Please note: by running randn() you select values with Gaussian (Normal) distribution, such values might not be in range ]0;1[ as stated in the paper (right below equation 9). As instead by using rand() you take uniformly distributed values in such range.

After that, you can build every row separately according to the for-loop:

for i=1:m
    for j=2:N %skip first column
        R(i,j)=4*R(i,j-1)*(1-R(i,j-1));
        R(i,j)=R(i,j)-0.5;
    end
end
  1. The Toeplitz Chaotic Sensing Matrix (Section B)

It is clearly stated at the beginning of Section B that to build the Toeplitz matrix you should consider a single sequence x with a given, single, initial condition. So let's build such sequence:

x=rand();
for j=2:N %skip first element
   x(j)=4*x(j-1)*(1-x(j-1));  
   x(j)=x(j)-0.5;
end

Now, to build the matrix you can consider:

  • how do the first row looks like? Well, it looks like the sequence itself, but flipped (i.e. instead of going from 0 to n-1, it goes from n-1 to 0)
  • how do the first column looks like?

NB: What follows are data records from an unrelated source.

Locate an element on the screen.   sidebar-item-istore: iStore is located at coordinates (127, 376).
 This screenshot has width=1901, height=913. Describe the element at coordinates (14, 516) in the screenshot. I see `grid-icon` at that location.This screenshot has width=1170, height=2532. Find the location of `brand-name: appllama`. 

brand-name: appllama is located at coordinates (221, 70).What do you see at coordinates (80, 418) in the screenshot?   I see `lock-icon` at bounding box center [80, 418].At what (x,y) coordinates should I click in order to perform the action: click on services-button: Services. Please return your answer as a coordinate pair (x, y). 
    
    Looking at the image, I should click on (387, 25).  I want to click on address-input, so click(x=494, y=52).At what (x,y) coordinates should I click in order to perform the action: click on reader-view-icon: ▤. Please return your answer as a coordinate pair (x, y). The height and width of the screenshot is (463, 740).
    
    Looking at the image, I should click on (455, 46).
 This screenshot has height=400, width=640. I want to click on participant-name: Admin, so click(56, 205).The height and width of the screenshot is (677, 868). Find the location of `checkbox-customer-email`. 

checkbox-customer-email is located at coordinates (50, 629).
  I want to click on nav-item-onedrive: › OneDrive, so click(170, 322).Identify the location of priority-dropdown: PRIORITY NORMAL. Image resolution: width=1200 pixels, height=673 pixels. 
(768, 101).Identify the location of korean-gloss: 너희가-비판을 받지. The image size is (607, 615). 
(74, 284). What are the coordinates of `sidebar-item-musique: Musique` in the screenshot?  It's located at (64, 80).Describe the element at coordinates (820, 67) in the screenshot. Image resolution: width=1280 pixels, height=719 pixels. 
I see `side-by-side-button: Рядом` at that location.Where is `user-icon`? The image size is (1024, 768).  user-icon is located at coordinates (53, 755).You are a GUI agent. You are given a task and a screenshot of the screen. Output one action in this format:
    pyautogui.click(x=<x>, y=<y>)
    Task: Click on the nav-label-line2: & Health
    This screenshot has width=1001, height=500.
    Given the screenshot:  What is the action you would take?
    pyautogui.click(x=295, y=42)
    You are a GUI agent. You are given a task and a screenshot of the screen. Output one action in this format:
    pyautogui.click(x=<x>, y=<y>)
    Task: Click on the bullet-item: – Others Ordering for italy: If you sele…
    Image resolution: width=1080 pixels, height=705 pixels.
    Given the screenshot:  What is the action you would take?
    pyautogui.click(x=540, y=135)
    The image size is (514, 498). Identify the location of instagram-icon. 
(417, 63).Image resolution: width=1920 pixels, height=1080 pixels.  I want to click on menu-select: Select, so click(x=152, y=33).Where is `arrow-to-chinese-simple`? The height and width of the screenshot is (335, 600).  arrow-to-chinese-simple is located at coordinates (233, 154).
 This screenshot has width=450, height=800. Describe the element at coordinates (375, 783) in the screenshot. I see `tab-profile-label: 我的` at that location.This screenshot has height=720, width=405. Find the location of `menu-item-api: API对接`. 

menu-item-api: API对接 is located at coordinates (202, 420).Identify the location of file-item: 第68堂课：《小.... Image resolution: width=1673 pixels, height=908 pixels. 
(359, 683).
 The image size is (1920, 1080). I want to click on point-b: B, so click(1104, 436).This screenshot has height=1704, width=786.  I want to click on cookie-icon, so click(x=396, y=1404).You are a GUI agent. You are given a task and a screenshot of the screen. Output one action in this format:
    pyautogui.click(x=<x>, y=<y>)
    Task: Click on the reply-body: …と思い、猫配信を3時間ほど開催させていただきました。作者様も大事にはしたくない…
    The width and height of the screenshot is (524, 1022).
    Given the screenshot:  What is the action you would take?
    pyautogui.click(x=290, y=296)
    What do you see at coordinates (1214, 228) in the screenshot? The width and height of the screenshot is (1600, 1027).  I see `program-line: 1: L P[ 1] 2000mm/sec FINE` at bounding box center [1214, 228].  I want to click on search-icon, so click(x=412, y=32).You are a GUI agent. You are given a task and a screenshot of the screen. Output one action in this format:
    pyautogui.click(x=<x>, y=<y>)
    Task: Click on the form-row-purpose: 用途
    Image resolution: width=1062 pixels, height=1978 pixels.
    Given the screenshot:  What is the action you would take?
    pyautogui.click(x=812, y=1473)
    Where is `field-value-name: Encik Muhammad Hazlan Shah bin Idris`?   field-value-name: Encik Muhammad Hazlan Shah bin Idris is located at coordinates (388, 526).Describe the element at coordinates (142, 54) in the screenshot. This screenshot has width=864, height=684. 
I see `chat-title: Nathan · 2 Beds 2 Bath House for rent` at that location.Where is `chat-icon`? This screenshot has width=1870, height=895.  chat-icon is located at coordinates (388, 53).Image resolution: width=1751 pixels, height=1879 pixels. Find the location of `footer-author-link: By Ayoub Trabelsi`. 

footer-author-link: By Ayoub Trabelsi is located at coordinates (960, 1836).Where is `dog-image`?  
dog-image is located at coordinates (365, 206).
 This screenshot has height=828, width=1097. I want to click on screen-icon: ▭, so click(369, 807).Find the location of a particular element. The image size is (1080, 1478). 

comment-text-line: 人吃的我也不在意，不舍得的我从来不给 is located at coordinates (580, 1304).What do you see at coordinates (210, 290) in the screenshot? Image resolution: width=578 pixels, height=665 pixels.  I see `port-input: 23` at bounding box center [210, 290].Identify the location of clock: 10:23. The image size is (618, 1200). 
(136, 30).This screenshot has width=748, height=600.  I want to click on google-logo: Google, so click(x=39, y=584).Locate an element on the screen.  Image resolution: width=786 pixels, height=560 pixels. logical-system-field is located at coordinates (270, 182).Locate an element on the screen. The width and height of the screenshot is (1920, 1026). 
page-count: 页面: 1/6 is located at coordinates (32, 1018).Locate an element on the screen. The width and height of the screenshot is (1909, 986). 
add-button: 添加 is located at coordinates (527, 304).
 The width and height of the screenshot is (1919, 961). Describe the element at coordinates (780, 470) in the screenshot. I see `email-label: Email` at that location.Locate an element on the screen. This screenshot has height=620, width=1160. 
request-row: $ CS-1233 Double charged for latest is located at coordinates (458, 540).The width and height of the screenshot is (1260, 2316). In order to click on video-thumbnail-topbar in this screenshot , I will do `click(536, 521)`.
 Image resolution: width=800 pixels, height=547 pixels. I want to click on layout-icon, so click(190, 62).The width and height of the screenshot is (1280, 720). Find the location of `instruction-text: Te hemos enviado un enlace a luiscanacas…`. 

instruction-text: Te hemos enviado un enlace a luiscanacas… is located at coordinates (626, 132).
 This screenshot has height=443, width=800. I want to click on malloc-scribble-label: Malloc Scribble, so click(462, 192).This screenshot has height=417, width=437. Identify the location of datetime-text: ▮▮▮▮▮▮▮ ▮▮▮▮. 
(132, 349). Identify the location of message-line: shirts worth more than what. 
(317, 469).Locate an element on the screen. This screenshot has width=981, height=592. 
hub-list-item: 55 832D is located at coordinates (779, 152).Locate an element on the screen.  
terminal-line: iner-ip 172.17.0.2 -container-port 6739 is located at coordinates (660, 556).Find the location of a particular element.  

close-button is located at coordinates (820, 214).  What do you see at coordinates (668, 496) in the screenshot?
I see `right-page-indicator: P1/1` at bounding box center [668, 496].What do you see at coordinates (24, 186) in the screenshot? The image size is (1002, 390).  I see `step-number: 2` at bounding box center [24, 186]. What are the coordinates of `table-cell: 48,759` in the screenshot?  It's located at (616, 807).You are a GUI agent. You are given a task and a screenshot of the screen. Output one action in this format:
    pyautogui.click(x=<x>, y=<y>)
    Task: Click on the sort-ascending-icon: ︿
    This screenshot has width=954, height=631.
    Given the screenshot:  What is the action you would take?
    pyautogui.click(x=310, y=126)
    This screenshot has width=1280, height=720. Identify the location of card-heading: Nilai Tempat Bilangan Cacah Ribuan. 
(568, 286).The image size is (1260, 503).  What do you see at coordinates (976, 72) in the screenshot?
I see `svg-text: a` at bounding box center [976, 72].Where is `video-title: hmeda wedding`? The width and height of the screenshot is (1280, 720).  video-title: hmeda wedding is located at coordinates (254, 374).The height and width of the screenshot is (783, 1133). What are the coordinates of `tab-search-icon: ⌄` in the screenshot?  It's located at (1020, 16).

It is the last item from x concatenated with the elements in range 0 to m-2

Let's then build the first row (r) and the first column (c):

r=fliplr(x);
c=[x(end) x(1:m-1)];

Please note: in Matlab the indices start from 1, not from 0 (so instead of going from 0 to m-2, we go from 1 to m-1). Also end means the last element from a given array.

Now by looking at the help for the toeplitz() function, it is clearly stated that you can build a non-squared Toeplitz matrix by specifying the first row and the first column. Therefore, finally, you can build such matrix as:

T=toeplitz(c,r);

Such matrix will indeed have dimensions m*N, as reported in the paper.

Even though the Authors call both of them \Phi, they actually are two separate matrices.
They do not take the Toeplitz of the Beta-Like Matrix (Toeplitz matrix is not a function or operator of some kind), neither do they transform the Beta-Like Matrix into a Toeplitz-matrix.
You have the Beta-Like Matrix (i.e. the Chaotic Sensing Matrix) at first, and then the Toeplitz-structured Chaotic Sensing Matrix: such structure is typical for Toeplitz matrices, that is a diagonal-constant structure (all elements along a diagonal have the same value).